Pleased to have Turkey
I love Thanksgiving. Mainly because I love to eat, and on thanksgiving, well, I get to do a lot of eating. Typically on thanksgiving, some genius (I am being sarcastic here) in my family wants us all to stand in a circle, hold hands, and name one thing we are thankful for. I hate this. I want to get on with the eating and I also don’t want to be either too silly or too deep and emotional with my extended family. Call me crazy, but I am just not that close to all of them. I love them, but not close to them.
So needless to say I have already began thinking of things I can say today if somebody makes us do the circle. As I have sat here though and thought of all the things I am thankful for, I find myself a little teary eyed. The older I get, the more I find myself being sensitive. Maybe this is because some of the things I am thankful for aren’t really around anymore. I am thankful for my time with my grandfather Costner who died in 2001, I am thankful for old friends I hardly see or talk to anymore, and I am thankful for new friends that I am not able to be with this year.
Thinking about my friends and family, I can’t help but think of some times that I would like to have changed some things – either what I said or did. Believe it or not, I wasn’t a little angel growing up. My dad and I got into a lot of arguments and they usually ended in me calling him a name or telling him how much I didn’t like him. My mom always said that my dad and I were like two bulls in a small room (yes, she is country and so her metaphors are all country! Haha). Anyway, as I have continued to grow my dad and I still argue on occasion, but for the most part I have apologized and I think we have moved on past the really bad phase of my life.
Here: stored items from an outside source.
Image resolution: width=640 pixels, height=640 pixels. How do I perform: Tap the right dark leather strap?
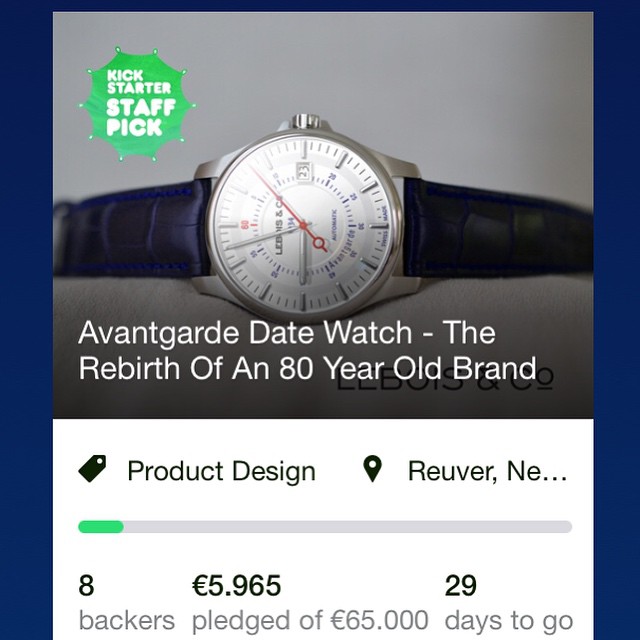coord(499,230)
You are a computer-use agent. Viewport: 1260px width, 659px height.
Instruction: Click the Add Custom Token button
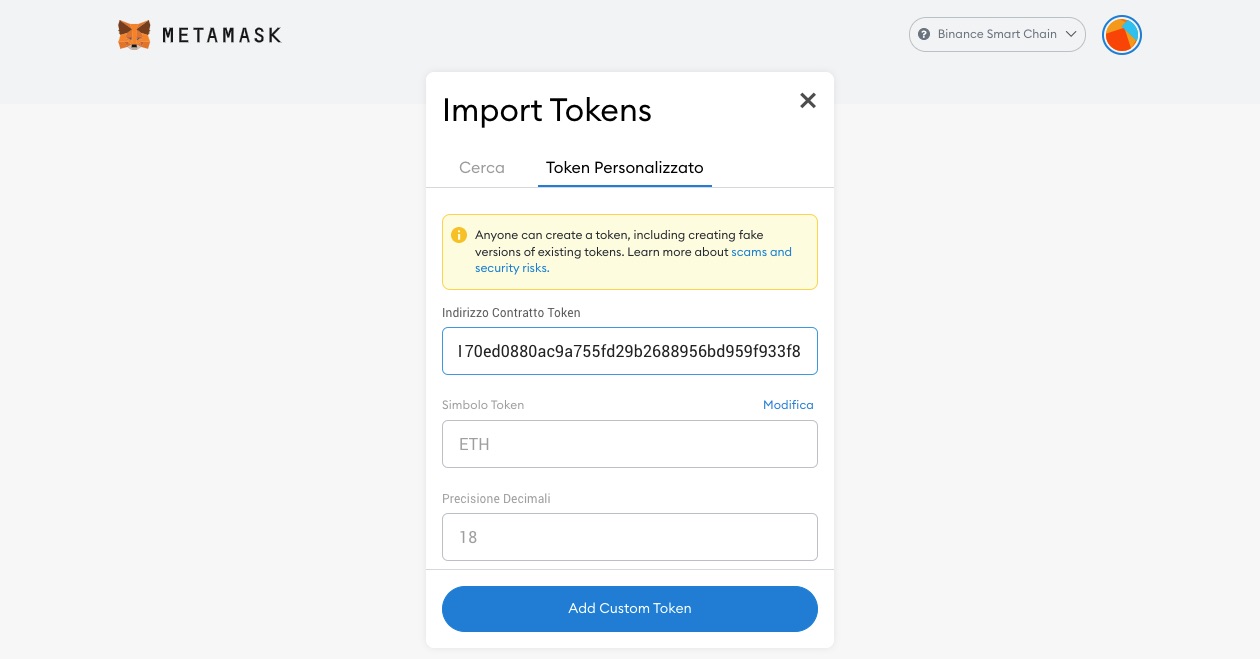coord(630,608)
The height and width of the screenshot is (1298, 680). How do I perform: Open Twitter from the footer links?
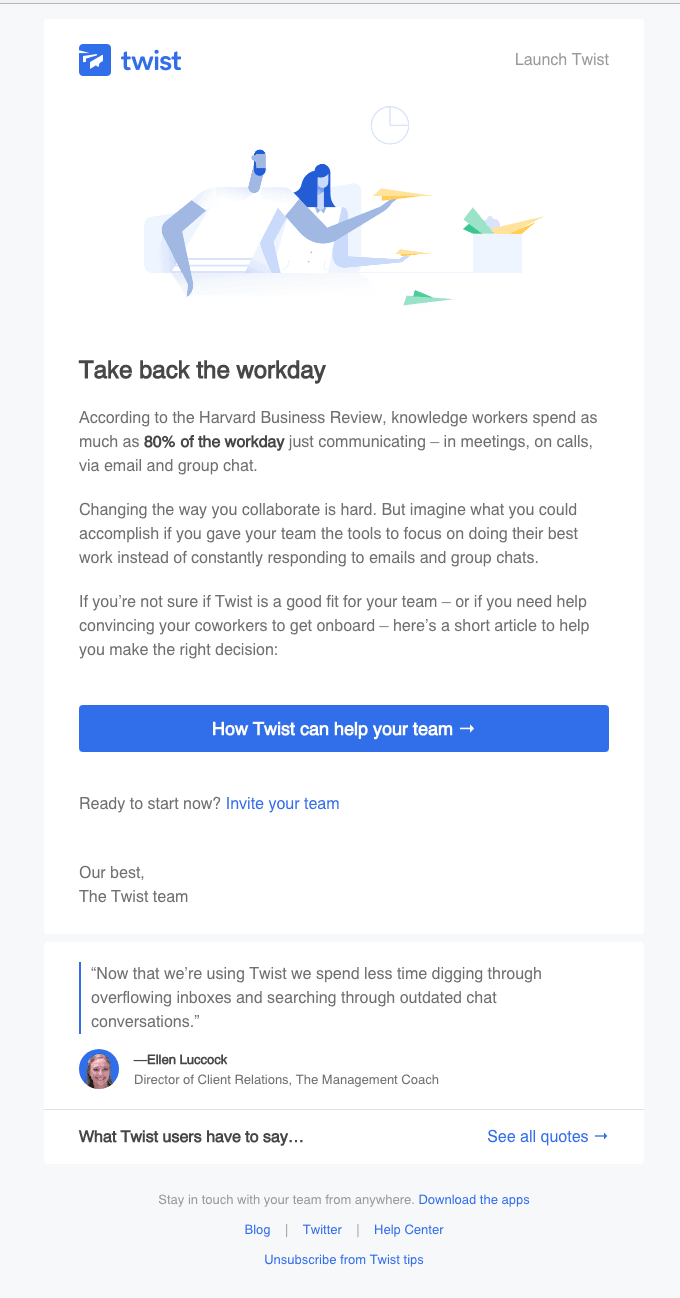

It’s kind of weird that I am telling everyone this because it isn’t something I really like to talk about. I want everyone to think I am perfect and was the best kid growing up, yet both of those are far from the truth. As I was reading in Mark this morning, I read where just as soon as John finished baptizing Jesus, verse 11 says, “Then a voice came from heaven, ‘You are My beloved Son, in whom I am well pleased.’” Now, I hate to say this, but this kind of depresses me. I wasn’t a perfect son, nor is any of us perfect, but it was to God’s perfect Son Jesus that God said He was pleased.
I guess it makes me wonder, do I have to be perfect for God to be pleased with me? Have you ever thought that? Or maybe I should ask this another way, Have you ever thought that if you were God you wouldn’t be pleased with you? I think if we are honest with ourselves, we have thought something like that at one point or another in our life.
The sad yet glorious thing about all this is that we don’t deserve for God to be pleased with us yet God is pleased and loves us anyway. In thinking about my own life, it is clear through my own actions that at times it seems that I don’t love God as much as I do myself. Often I sit around my house and do stuff I want to do instead of trying to get closer to God. I may pursue a girl, but my pursuit of God always seems to be inferior to my pursuing a wife.
But here’s the beauty of it all. God is still there and loves us and calls us His own despite our neglecting Him. One of my favorite parts in the Bible is Zephaniah 3. Here, Zephaniah is talking to the people in Jerusalem and is telling them to not be troubled. He basically says to them to not beat themselves up over all that has happened in their life, and to walk tall and proud for God is there. Verse 17 then says, and I paraphrase, God is in their midst, rejoices over them with gladness, quiets them with His love, and rejoices over them with singing.
God didn’t just rejoice for the people of old, He rejoices over us now. He loves us so much, even though He knows that the majority of our lives will be spent in some type of rebellion against Him. This thanksgiving, I am thankful for a lot of things, but I am most thankful that God cared for someone like me and you enough to send His son, the perfect sacrifice, to atone (clear) our sins and make us acceptable to God. By ourselves we please only ourselves, but through Christ we too can please God.